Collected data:

•••••

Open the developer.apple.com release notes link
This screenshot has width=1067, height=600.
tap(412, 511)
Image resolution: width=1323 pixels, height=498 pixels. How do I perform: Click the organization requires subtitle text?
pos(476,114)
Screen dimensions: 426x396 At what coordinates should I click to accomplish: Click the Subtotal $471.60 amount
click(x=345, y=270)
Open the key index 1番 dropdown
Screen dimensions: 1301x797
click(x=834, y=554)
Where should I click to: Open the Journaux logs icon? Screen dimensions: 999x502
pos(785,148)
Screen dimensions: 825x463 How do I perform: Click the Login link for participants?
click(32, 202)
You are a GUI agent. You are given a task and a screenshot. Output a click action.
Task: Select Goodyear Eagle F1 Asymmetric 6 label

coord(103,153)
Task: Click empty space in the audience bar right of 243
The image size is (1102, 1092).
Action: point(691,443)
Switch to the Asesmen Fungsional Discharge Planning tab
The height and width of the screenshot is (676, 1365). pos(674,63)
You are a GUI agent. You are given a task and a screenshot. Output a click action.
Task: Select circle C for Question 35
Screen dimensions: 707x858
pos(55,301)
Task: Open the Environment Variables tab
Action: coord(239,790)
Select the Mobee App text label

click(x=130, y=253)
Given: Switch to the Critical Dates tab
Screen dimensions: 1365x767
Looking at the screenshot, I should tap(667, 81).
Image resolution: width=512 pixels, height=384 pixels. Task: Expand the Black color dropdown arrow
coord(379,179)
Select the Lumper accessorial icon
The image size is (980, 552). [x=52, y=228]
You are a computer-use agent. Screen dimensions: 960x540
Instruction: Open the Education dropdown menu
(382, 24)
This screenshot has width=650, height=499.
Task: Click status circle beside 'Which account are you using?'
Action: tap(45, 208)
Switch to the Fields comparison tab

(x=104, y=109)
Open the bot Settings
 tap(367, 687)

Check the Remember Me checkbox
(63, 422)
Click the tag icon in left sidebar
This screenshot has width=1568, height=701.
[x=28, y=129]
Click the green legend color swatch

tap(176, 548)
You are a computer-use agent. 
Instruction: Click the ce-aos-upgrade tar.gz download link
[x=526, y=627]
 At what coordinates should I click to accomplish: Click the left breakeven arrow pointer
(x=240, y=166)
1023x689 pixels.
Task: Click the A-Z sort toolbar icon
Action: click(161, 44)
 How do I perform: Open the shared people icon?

•••••

§ **Required action**:
Write out only what runs from the line holding "Check the Remember Me checkbox" through the last line of the records, exactly as shown.

§ **Task answer**:
Check the Remember Me checkbox
(63, 422)
Click the tag icon in left sidebar
This screenshot has width=1568, height=701.
[x=28, y=129]
Click the green legend color swatch

tap(176, 548)
You are a computer-use agent. 
Instruction: Click the ce-aos-upgrade tar.gz download link
[x=526, y=627]
 At what coordinates should I click to accomplish: Click the left breakeven arrow pointer
(x=240, y=166)
1023x689 pixels.
Task: Click the A-Z sort toolbar icon
Action: click(161, 44)
 How do I perform: Open the shared people icon?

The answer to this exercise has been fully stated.